Start of Records for this task

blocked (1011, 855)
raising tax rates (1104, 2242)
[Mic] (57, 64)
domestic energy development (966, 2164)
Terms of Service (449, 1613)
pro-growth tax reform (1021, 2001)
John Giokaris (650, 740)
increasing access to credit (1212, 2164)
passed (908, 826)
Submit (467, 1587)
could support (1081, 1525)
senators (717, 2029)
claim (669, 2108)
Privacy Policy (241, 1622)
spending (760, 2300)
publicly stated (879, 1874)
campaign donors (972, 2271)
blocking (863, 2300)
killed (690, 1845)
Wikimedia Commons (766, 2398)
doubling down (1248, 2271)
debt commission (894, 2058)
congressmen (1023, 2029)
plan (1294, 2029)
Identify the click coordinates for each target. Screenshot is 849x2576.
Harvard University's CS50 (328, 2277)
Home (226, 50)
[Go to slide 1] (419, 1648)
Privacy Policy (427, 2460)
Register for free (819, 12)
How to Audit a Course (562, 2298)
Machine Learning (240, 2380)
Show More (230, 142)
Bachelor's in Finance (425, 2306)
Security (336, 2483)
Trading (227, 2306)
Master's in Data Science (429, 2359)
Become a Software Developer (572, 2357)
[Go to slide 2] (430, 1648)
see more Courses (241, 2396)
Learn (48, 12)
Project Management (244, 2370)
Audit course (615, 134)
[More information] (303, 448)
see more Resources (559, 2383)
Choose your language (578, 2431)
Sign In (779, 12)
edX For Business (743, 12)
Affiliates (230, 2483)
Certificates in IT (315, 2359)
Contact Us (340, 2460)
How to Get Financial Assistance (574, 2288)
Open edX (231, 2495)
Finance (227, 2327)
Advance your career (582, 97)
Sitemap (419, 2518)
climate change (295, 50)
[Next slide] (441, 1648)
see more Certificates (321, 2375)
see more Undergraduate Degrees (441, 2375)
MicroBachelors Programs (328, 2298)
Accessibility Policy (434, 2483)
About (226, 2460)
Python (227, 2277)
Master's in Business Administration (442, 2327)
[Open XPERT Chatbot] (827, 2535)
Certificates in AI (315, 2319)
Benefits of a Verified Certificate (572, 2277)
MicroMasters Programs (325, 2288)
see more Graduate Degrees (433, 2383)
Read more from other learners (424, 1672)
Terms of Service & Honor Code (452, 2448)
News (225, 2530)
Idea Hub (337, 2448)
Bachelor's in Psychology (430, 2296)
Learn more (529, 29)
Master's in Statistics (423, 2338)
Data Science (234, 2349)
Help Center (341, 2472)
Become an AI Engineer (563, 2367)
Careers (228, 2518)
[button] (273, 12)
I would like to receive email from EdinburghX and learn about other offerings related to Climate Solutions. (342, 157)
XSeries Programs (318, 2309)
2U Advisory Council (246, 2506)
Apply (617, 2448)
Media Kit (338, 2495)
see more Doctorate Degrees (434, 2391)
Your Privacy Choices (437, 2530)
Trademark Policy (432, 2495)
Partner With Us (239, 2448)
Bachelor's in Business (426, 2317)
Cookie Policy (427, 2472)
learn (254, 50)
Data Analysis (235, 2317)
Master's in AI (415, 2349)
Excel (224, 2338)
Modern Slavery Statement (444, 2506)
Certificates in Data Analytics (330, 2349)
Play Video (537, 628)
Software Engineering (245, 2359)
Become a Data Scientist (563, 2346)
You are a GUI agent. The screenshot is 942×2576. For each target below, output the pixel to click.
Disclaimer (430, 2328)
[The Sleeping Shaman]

End of Records for this task

▶ _Instructions to follow_: Lines after the one containing "climate change (295, 50)" are not wanted; repeat exactly each line above from the first up to and including it.

▶ _Result below_:
blocked (1011, 855)
raising tax rates (1104, 2242)
[Mic] (57, 64)
domestic energy development (966, 2164)
Terms of Service (449, 1613)
pro-growth tax reform (1021, 2001)
John Giokaris (650, 740)
increasing access to credit (1212, 2164)
passed (908, 826)
Submit (467, 1587)
could support (1081, 1525)
senators (717, 2029)
claim (669, 2108)
Privacy Policy (241, 1622)
spending (760, 2300)
publicly stated (879, 1874)
campaign donors (972, 2271)
blocking (863, 2300)
killed (690, 1845)
Wikimedia Commons (766, 2398)
doubling down (1248, 2271)
debt commission (894, 2058)
congressmen (1023, 2029)
plan (1294, 2029)
Identify the click coordinates for each target. Screenshot is 849x2576.
Harvard University's CS50 (328, 2277)
Home (226, 50)
[Go to slide 1] (419, 1648)
Privacy Policy (427, 2460)
Register for free (819, 12)
How to Audit a Course (562, 2298)
Machine Learning (240, 2380)
Show More (230, 142)
Bachelor's in Finance (425, 2306)
Security (336, 2483)
Trading (227, 2306)
Master's in Data Science (429, 2359)
Become a Software Developer (572, 2357)
[Go to slide 2] (430, 1648)
see more Courses (241, 2396)
Learn (48, 12)
Project Management (244, 2370)
Audit course (615, 134)
[More information] (303, 448)
see more Resources (559, 2383)
Choose your language (578, 2431)
Sign In (779, 12)
edX For Business (743, 12)
Affiliates (230, 2483)
Certificates in IT (315, 2359)
Contact Us (340, 2460)
How to Get Financial Assistance (574, 2288)
Open edX (231, 2495)
Finance (227, 2327)
Advance your career (582, 97)
Sitemap (419, 2518)
climate change (295, 50)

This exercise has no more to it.